[Word and element pointing entries]
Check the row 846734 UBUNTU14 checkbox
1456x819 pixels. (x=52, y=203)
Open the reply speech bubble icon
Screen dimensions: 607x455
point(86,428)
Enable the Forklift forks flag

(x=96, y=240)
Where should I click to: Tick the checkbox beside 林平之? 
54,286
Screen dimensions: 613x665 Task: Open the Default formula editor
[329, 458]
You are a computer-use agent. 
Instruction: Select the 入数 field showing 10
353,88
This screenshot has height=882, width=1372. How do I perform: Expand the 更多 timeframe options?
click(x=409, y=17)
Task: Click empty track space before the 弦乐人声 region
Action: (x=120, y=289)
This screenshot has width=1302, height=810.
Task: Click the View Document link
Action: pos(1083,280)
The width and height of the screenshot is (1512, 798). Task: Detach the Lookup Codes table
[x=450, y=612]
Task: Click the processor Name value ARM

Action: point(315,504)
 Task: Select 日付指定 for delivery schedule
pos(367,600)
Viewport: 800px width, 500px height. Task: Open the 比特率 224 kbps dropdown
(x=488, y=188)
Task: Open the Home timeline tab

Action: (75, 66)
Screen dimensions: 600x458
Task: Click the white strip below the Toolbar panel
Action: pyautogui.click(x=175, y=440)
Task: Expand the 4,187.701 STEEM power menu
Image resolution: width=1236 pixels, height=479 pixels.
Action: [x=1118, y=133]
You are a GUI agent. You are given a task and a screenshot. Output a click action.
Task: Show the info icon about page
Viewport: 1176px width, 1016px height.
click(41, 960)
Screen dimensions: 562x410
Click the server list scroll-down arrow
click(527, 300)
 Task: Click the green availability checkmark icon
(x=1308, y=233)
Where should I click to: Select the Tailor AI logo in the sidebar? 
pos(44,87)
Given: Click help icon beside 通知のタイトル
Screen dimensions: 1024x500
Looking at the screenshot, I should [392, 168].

Requirement: Arrange the whole listing above as a Markdown table with the columns Row and Line, giving each line its row number and leaving out blank lines.

Task result:
| Row | Line |
|---|---|
| 1 | Check the row 846734 UBUNTU14 checkbox |
| 2 | 1456x819 pixels. (x=52, y=203) |
| 3 | Open the reply speech bubble icon |
| 4 | Screen dimensions: 607x455 |
| 5 | point(86,428) |
| 6 | Enable the Forklift forks flag |
| 7 | (x=96, y=240) |
| 8 | Where should I click to: Tick the checkbox beside 林平之?  |
| 9 | 54,286 |
| 10 | Screen dimensions: 613x665 Task: Open the Default formula editor |
| 11 | [329, 458] |
| 12 | You are a computer-use agent.  |
| 13 | Instruction: Select the 入数 field showing 10 |
| 14 | 353,88 |
| 15 | This screenshot has height=882, width=1372. How do I perform: Expand the 更多 timeframe options? |
| 16 | click(x=409, y=17) |
| 17 | Task: Click empty track space before the 弦乐人声 region |
| 18 | Action: (x=120, y=289) |
| 19 | This screenshot has width=1302, height=810. |
| 20 | Task: Click the View Document link |
| 21 | Action: pos(1083,280) |
| 22 | The width and height of the screenshot is (1512, 798). Task: Detach the Lookup Codes table |
| 23 | [x=450, y=612] |
| 24 | Task: Click the processor Name value ARM |
| 25 | Action: point(315,504) |
| 26 |  Task: Select 日付指定 for delivery schedule |
| 27 | pos(367,600) |
| 28 | Viewport: 800px width, 500px height. Task: Open the 比特率 224 kbps dropdown |
| 29 | (x=488, y=188) |
| 30 | Task: Open the Home timeline tab |
| 31 | Action: (75, 66) |
| 32 | Screen dimensions: 600x458 |
| 33 | Task: Click the white strip below the Toolbar panel |
| 34 | Action: pyautogui.click(x=175, y=440) |
| 35 | Task: Expand the 4,187.701 STEEM power menu |
| 36 | Image resolution: width=1236 pixels, height=479 pixels. |
| 37 | Action: [x=1118, y=133] |
| 38 | You are a GUI agent. You are given a task and a screenshot. Output a click action. |
| 39 | Task: Show the info icon about page |
| 40 | Viewport: 1176px width, 1016px height. |
| 41 | click(41, 960) |
| 42 | Screen dimensions: 562x410 |
| 43 | Click the server list scroll-down arrow |
| 44 | click(527, 300) |
| 45 |  Task: Click the green availability checkmark icon |
| 46 | (x=1308, y=233) |
| 47 | Where should I click to: Select the Tailor AI logo in the sidebar?  |
| 48 | pos(44,87) |
| 49 | Given: Click help icon beside 通知のタイトル |
| 50 | Screen dimensions: 1024x500 |
| 51 | Looking at the screenshot, I should [392, 168]. |